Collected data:
--------------------------------------------------

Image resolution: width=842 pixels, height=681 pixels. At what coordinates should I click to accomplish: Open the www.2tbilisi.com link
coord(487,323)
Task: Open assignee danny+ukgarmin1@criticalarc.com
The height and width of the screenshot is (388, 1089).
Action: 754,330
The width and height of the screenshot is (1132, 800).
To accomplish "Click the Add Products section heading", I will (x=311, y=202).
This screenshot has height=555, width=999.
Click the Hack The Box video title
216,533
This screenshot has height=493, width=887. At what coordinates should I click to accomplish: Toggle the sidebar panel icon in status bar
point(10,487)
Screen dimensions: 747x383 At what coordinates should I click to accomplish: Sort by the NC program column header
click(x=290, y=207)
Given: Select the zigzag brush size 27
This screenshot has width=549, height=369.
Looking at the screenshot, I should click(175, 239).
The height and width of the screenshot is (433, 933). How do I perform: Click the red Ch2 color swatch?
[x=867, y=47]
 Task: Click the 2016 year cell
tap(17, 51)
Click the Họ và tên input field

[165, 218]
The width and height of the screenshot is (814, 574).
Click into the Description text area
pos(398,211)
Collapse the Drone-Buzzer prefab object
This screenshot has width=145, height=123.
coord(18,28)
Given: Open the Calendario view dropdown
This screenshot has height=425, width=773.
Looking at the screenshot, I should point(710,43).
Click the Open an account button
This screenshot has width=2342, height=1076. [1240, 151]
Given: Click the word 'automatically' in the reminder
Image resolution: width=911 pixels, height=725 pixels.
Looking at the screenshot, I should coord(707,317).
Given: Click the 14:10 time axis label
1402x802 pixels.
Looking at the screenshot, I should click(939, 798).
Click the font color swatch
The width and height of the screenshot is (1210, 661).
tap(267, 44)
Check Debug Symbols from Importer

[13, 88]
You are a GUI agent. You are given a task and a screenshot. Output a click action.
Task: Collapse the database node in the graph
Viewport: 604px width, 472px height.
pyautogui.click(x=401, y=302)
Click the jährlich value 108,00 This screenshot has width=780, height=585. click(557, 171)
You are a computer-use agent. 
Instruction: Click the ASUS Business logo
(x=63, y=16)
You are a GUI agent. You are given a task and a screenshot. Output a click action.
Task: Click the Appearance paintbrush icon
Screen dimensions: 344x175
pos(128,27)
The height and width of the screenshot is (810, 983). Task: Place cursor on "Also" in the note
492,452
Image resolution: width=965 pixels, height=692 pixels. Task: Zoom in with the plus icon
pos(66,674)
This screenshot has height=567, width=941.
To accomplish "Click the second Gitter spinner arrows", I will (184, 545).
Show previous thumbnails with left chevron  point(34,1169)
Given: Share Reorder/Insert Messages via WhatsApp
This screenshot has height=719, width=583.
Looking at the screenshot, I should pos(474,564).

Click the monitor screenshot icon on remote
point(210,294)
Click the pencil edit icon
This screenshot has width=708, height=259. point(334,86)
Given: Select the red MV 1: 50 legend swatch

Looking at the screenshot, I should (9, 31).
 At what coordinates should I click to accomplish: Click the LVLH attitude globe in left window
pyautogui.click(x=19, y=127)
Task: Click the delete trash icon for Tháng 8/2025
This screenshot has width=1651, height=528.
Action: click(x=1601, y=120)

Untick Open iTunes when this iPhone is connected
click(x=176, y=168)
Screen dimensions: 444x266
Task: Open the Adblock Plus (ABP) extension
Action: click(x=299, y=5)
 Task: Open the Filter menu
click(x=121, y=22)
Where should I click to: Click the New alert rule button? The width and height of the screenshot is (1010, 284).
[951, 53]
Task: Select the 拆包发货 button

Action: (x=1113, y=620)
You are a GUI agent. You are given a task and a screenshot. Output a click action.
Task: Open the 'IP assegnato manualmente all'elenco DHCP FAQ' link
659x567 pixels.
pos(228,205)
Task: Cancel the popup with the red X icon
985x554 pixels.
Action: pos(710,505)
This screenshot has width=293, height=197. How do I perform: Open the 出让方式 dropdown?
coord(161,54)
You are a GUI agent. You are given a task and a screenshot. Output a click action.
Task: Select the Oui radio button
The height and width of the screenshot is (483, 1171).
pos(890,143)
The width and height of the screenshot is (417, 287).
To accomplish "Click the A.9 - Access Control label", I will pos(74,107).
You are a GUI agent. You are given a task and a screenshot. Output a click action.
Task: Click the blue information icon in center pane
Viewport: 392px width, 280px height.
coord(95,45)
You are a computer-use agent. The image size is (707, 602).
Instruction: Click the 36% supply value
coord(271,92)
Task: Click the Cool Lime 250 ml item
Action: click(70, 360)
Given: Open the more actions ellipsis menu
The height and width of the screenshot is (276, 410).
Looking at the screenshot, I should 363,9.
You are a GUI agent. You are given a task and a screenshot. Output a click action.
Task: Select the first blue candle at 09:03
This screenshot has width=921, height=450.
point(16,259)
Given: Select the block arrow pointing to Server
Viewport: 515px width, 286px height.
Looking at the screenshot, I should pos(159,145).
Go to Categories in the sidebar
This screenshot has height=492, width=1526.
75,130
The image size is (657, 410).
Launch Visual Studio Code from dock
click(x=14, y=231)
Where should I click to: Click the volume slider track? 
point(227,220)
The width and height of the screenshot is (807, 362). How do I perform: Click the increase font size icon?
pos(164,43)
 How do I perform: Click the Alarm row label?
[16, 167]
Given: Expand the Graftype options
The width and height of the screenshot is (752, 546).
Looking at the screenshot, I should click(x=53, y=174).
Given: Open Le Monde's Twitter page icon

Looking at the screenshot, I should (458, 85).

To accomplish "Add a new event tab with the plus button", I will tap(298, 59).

--------------------------------------------------

Problem to work on ▸
Write out the data above once more, exactly as it stands.

Your response ▸
Image resolution: width=842 pixels, height=681 pixels. At what coordinates should I click to accomplish: Open the www.2tbilisi.com link
coord(487,323)
Task: Open assignee danny+ukgarmin1@criticalarc.com
The height and width of the screenshot is (388, 1089).
Action: 754,330
The width and height of the screenshot is (1132, 800).
To accomplish "Click the Add Products section heading", I will (x=311, y=202).
This screenshot has height=555, width=999.
Click the Hack The Box video title
216,533
This screenshot has height=493, width=887. At what coordinates should I click to accomplish: Toggle the sidebar panel icon in status bar
point(10,487)
Screen dimensions: 747x383 At what coordinates should I click to accomplish: Sort by the NC program column header
click(x=290, y=207)
Given: Select the zigzag brush size 27
This screenshot has width=549, height=369.
Looking at the screenshot, I should click(175, 239).
The height and width of the screenshot is (433, 933). How do I perform: Click the red Ch2 color swatch?
[x=867, y=47]
 Task: Click the 2016 year cell
tap(17, 51)
Click the Họ và tên input field

[165, 218]
The width and height of the screenshot is (814, 574).
Click into the Description text area
pos(398,211)
Collapse the Drone-Buzzer prefab object
This screenshot has width=145, height=123.
coord(18,28)
Given: Open the Calendario view dropdown
This screenshot has height=425, width=773.
Looking at the screenshot, I should point(710,43).
Click the Open an account button
This screenshot has width=2342, height=1076. [1240, 151]
Given: Click the word 'automatically' in the reminder
Image resolution: width=911 pixels, height=725 pixels.
Looking at the screenshot, I should coord(707,317).
Given: Click the 14:10 time axis label
1402x802 pixels.
Looking at the screenshot, I should click(939, 798).
Click the font color swatch
The width and height of the screenshot is (1210, 661).
tap(267, 44)
Check Debug Symbols from Importer

[13, 88]
You are a GUI agent. You are given a task and a screenshot. Output a click action.
Task: Collapse the database node in the graph
Viewport: 604px width, 472px height.
pyautogui.click(x=401, y=302)
Click the jährlich value 108,00 This screenshot has width=780, height=585. click(557, 171)
You are a computer-use agent. 
Instruction: Click the ASUS Business logo
(x=63, y=16)
You are a GUI agent. You are given a task and a screenshot. Output a click action.
Task: Click the Appearance paintbrush icon
Screen dimensions: 344x175
pos(128,27)
The height and width of the screenshot is (810, 983). Task: Place cursor on "Also" in the note
492,452
Image resolution: width=965 pixels, height=692 pixels. Task: Zoom in with the plus icon
pos(66,674)
This screenshot has height=567, width=941.
To accomplish "Click the second Gitter spinner arrows", I will (184, 545).
Show previous thumbnails with left chevron  point(34,1169)
Given: Share Reorder/Insert Messages via WhatsApp
This screenshot has height=719, width=583.
Looking at the screenshot, I should pos(474,564).

Click the monitor screenshot icon on remote
point(210,294)
Click the pencil edit icon
This screenshot has width=708, height=259. point(334,86)
Given: Select the red MV 1: 50 legend swatch

Looking at the screenshot, I should (9, 31).
 At what coordinates should I click to accomplish: Click the LVLH attitude globe in left window
pyautogui.click(x=19, y=127)
Task: Click the delete trash icon for Tháng 8/2025
This screenshot has width=1651, height=528.
Action: click(x=1601, y=120)

Untick Open iTunes when this iPhone is connected
click(x=176, y=168)
Screen dimensions: 444x266
Task: Open the Adblock Plus (ABP) extension
Action: click(x=299, y=5)
 Task: Open the Filter menu
click(x=121, y=22)
Where should I click to: Click the New alert rule button? The width and height of the screenshot is (1010, 284).
[951, 53]
Task: Select the 拆包发货 button

Action: (x=1113, y=620)
You are a GUI agent. You are given a task and a screenshot. Output a click action.
Task: Open the 'IP assegnato manualmente all'elenco DHCP FAQ' link
659x567 pixels.
pos(228,205)
Task: Cancel the popup with the red X icon
985x554 pixels.
Action: pos(710,505)
This screenshot has width=293, height=197. How do I perform: Open the 出让方式 dropdown?
coord(161,54)
You are a GUI agent. You are given a task and a screenshot. Output a click action.
Task: Select the Oui radio button
The height and width of the screenshot is (483, 1171).
pos(890,143)
The width and height of the screenshot is (417, 287).
To accomplish "Click the A.9 - Access Control label", I will pos(74,107).
You are a GUI agent. You are given a task and a screenshot. Output a click action.
Task: Click the blue information icon in center pane
Viewport: 392px width, 280px height.
coord(95,45)
You are a computer-use agent. The image size is (707, 602).
Instruction: Click the 36% supply value
coord(271,92)
Task: Click the Cool Lime 250 ml item
Action: click(70, 360)
Given: Open the more actions ellipsis menu
The height and width of the screenshot is (276, 410).
Looking at the screenshot, I should 363,9.
You are a GUI agent. You are given a task and a screenshot. Output a click action.
Task: Select the first blue candle at 09:03
This screenshot has width=921, height=450.
point(16,259)
Given: Select the block arrow pointing to Server
Viewport: 515px width, 286px height.
Looking at the screenshot, I should pos(159,145).
Go to Categories in the sidebar
This screenshot has height=492, width=1526.
75,130
The image size is (657, 410).
Launch Visual Studio Code from dock
click(x=14, y=231)
Where should I click to: Click the volume slider track? 
point(227,220)
The width and height of the screenshot is (807, 362). How do I perform: Click the increase font size icon?
pos(164,43)
 How do I perform: Click the Alarm row label?
[16, 167]
Given: Expand the Graftype options
The width and height of the screenshot is (752, 546).
Looking at the screenshot, I should click(x=53, y=174).
Given: Open Le Monde's Twitter page icon

Looking at the screenshot, I should (458, 85).

To accomplish "Add a new event tab with the plus button", I will tap(298, 59).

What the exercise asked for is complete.